La Madeleine (/fr/) is a commune in the Nord department in northern France.

It is a suburb of the city of Lille, bordering it on its north side.

==Heraldry==

| Arms of La Madeleine | The arms of La Madeleine are blazoned : Sable, an eagle argent, beaked and membered Or. (La Madeleine and Pont-à-Marcq use the same arms.) |

==History==
The Hôtel de Ville was completed in 1892.
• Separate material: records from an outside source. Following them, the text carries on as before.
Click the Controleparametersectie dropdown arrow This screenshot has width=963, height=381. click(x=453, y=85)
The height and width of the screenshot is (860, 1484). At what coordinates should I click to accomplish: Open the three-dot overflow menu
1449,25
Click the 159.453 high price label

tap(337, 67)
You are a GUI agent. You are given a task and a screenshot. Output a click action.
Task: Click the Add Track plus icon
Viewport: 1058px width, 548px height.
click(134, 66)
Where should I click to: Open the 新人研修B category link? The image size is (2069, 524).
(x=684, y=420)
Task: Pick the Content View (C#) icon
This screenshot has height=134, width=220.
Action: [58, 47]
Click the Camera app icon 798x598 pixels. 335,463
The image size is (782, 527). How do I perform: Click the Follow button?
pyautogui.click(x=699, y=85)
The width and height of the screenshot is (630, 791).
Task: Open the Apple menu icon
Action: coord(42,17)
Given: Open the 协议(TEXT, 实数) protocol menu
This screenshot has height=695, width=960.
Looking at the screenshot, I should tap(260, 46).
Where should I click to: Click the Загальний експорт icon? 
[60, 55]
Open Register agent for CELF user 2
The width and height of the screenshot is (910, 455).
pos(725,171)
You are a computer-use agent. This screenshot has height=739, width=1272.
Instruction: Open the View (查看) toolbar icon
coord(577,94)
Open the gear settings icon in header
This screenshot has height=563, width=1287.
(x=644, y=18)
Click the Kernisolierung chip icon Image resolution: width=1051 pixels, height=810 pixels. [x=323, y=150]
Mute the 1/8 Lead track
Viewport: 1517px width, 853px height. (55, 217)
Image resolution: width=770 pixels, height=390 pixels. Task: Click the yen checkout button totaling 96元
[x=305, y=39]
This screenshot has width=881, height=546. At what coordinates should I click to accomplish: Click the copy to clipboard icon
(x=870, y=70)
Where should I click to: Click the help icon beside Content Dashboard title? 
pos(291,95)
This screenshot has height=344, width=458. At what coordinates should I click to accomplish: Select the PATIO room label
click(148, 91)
In 1944, Pierre Marchant and Lucien Olivier, two members of the French resistance from La Madeleine, were killed near Hill 60 (Ypres) by Germans.

==Education==
Schools in the commune:
- Public preschools (écoles maternelles): Anne Frank, Courbet, d'Hallendre, du Moulin - Alphonse Daudet, and Gaston Leclercq
- Public elementary schools: Victor Hugo, Louise de Bettignies, Kléber, and Edmond Rostand
- Private preschools and elementary schools: Institution Jeanne d'Arc and Ecole Sainte-Geneviève
- One public junior high school, Collège Flandre
- One private junior high school, Collège privé Saint-Jean
- One public senior high school, Lycée Valentine Labbé

The École Japonaise du Nord-Pas-de-Calais (ノール=パ・ド・カレー日本人学校 Nōsu Pa do Karē Nihonjin Gakkō), a part-time Japanese supplementary school, is held in La Madeleine.